* _OBJETIVO DO EXERCÍCIO_
Imprima sem nenhuma alteração o trecho do texto sobre a regulação da mídia no Brasil, começando em "Ao mesmo tempo" e terminando em "disciplinar tudo isso?".

* _TEXTO DE LEITURA_
Ao mesmo tempo em que as novas tecnologias trouxeram mudanças não só para os meios de comunicação, como para toda a sociedade, o regulamento e a lei dos serviços de radiodifusão no Brasil estão completamente desatualizadas, têm mais de cinquenta anos. Como disciplinar tudo isso?
V.A.L. – Nós estamos nesse momento [novembro de 2013] tendo um exemplo de como é difícil regular qualquer coisa nessa área. O Marco Civil da Internet estána pauta de votação do Congresso Nacional e não se consegue um acordo para a votação. Eu não estou acompanhando detalhadamente, mas corremos um gravíssimo risco de não ter preservada a neutralidade da rede, o que significa que, se acontecer, talvez essa seja a maior ameaça à liberdade de expressão hoje no Brasil, porque existirão condições diferentes de acesso à circulação na rede, de acesso à rede. Quem tiver mais volume e pagar diferenciadamente, vai ter acesso proporcional ao que pagar. Isso é uma coisa que interessa, sobretudo, às grandes empresas que oferecem o serviço. Mas não é só isso. Porque não adianta ter um marco regulatório que garanta a neutralidade da rede, se não tiver uma infraestrutura de banda larga, que não seja privatizada também, e que seja tratada exclusivamente como mais uma mercadoria no mercado. E tudo indica que nós estamos caminhando exatamente para isso. Infelizmente, nesse governo, estou me referindo ao governo da presidente Dilma Roussef e do Ministro Paulo Bernardo, tudo indica que a proposta original de se ter uma empresa controlada pelo Estado, que pudesse universalizar uma banda larga de qualidade para a população em geral, não vingará . Temos então um exemplo do tipo de questão que está envolvida e das dificuldades de se regular democraticamente o mercado de mídia. .

* _ITENS FORNECIDOS_

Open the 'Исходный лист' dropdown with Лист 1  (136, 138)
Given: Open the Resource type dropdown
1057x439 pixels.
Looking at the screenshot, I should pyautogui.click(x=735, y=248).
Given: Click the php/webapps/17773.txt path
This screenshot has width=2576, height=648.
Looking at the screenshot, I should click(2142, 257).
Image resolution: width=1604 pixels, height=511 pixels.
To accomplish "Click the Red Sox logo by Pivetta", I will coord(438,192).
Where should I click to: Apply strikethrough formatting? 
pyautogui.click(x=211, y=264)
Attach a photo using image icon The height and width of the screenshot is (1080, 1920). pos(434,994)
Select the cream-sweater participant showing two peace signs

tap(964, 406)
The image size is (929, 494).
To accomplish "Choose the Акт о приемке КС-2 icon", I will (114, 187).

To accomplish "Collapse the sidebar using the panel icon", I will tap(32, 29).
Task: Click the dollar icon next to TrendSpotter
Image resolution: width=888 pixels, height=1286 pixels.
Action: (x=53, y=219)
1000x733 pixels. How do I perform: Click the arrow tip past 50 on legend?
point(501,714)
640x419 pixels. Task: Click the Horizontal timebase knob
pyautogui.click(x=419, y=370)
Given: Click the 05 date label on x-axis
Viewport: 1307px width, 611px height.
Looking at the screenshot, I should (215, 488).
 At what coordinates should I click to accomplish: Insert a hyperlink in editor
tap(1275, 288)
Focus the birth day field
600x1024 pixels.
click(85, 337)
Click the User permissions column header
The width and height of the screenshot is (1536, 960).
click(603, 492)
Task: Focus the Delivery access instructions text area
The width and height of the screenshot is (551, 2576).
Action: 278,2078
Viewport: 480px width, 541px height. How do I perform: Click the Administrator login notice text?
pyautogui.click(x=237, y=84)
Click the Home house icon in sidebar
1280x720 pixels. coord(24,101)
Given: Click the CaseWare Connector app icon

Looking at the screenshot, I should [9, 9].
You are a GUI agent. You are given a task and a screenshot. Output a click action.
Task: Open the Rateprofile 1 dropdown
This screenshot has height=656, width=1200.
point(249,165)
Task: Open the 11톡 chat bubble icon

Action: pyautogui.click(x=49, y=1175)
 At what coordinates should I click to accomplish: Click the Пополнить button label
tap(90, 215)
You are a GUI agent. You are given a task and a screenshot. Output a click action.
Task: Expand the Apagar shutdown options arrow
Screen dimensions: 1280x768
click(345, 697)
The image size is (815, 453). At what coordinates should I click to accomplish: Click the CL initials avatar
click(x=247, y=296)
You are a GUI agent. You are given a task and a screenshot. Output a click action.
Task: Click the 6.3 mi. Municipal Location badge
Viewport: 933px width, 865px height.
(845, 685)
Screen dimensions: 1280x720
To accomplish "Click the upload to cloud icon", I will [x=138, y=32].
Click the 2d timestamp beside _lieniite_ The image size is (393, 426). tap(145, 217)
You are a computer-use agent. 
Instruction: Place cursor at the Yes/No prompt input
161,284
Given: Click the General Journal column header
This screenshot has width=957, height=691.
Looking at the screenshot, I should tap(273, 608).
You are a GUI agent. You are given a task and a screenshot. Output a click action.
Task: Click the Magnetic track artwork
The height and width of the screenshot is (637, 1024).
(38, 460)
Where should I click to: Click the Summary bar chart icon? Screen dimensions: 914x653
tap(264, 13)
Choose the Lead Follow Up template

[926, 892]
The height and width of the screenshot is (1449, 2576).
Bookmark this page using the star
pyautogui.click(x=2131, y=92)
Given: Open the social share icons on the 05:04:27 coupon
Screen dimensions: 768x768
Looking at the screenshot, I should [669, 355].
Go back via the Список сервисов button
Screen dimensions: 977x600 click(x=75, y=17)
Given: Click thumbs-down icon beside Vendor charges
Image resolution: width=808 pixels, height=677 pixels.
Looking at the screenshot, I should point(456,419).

* _O RESULTADO_
Ao mesmo tempo em que as novas tecnologias trouxeram mudanças não só para os meios de comunicação, como para toda a sociedade, o regulamento e a lei dos serviços de radiodifusão no Brasil estão completamente desatualizadas, têm mais de cinquenta anos. Como disciplinar tudo isso?